In November 1873, Witthaus sailed to France aboard the steamship SS Ville du Havre. The ship collided with the iron clipper Loch Earn and sank in twelve minutes, killing more than 250 passengers. Awakened by the crash, he ran to the deck only to realize there were not enough lifeboats, noting two boats were already filled with French sailors, and forty men were fighting for the last boat. He used a sailor's knife to cut free several life preservers. He secured one life preserver to his body and jumped over the stern. Witthaus could not swim, but hung on to the life preserver. When he came to the surface, he saw the SS Ville du Havre sinking. He found a floating piece of pine wood and, along with two French sailors, clung to it for eight hours before being rescued. As Willhaus and other passengers were rescued from the open water, he was a voice a reason, challenging the captain's decision to move the female survivors from the rescue ship the Tri Mountain to the Loch Earn which had a large hole from the collision.

From the safety of Paris, Witthaus noted that all of the rescued passengers were saved from the open water, while twenty officers and crew—and no passengers—reached the safety of the Loch Earn in lifeboats. Of the survivors, Witthaus was the most outspoken, "declaring that the blame of the disaster rests entirely on the officer of the steamer in charge at the time of the collision."

=== Marriage ===
Witthaus married widow Bly Ella F. Ranney in 1882 in New York City. In 1896, the couple separated. Witthaus filed for a divorce absolute in December 1896, making numerous claims against his wife, including indicating that she had an illness which resulted in a loss of reason. She claimed she was beat and kicked by Witthaus.

In March 1898, Bly filed for a modification of a divorce decree in White Plains, New York. Kate Devino was named as a co-defendant in the divorce proceedings. However, Witthaus claimed there was a prior divorce ruling for abandonment, but that Bly had prevented the divorce absolute. Bly lost the case; the judge ruled she had filed for an amendment to increase her alimony, which was $2,000 a year.

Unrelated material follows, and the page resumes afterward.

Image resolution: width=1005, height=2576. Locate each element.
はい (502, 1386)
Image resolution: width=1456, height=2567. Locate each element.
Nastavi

In March 1901, Bly once again went to court, this time asking for their divorce decree to be vacated. This time, she claimed the original divorce had involved fraud and that Witthaus had caused her mental illness with poisons. She also claimed that her prior lawyer had been in collusion with her husband's attorney. She filed in Westchester County, New York with hopes of a quicker resolution and limited newspaper coverage. Witthaus's counsel responded that his client had sold real estate, splitting the proceeds with his ex-wife. However, Bly had taken and cashed Witthaus' insurance policies. In addition, her medications prescribed by her husband had been tested and were safe. At the time of this court case, Bly was living with another man at the Waldorf Astoria Hotel.

=== Clubs and collections ===
Witthaus had a collection of art, including tapestries, porcelain, and statues. He also owned a manuscript that included Izaak Walton's The Compleat Angler, works of Rudyard Kipling, and a many manuscripts by Robert Louis Stevenson.

He was a member of the American Yacht Club, the Lotos Club, the Reform Club, the St. Anthony Club of New York, and the University Club of New York. He was also a member of the American Museum of Natural History.

=== Death and will ===
In 1915, he died at his home at 2039 Broadway in New York City at the age of 69.

After his death, his brother Guy Witthaus, niece Emily Mommer, and nephew Fred E. Mommer contested his will, claiming Jennie Cowan, with whom he lived, had gotten him drunk at the Sherman Square Hotel before he wrote the will. In addition, his relatives claimed that Witthaus was "in his dotage" and had mental and memory impairments. Cowan inherited $20,000 in cash, property worth $31,712, stock and bonds worth $47,699, and a painting by Fagani. However, at the time Witthaus wrote his will, Cowan was also married and living with Robert Shore—without the knowledge of Witthaus. Her actual name was Jennie Shore.

Witthaus also made a bequest to the New York Academy of Medicine. His estate was appraised at $228,473 after it was discovered that many of his high-value art items were copies. However, the Robert Louis Stevenson manuscript collection was appraised at $31,461, and the Rudyard Kipling manuscript for $4,101.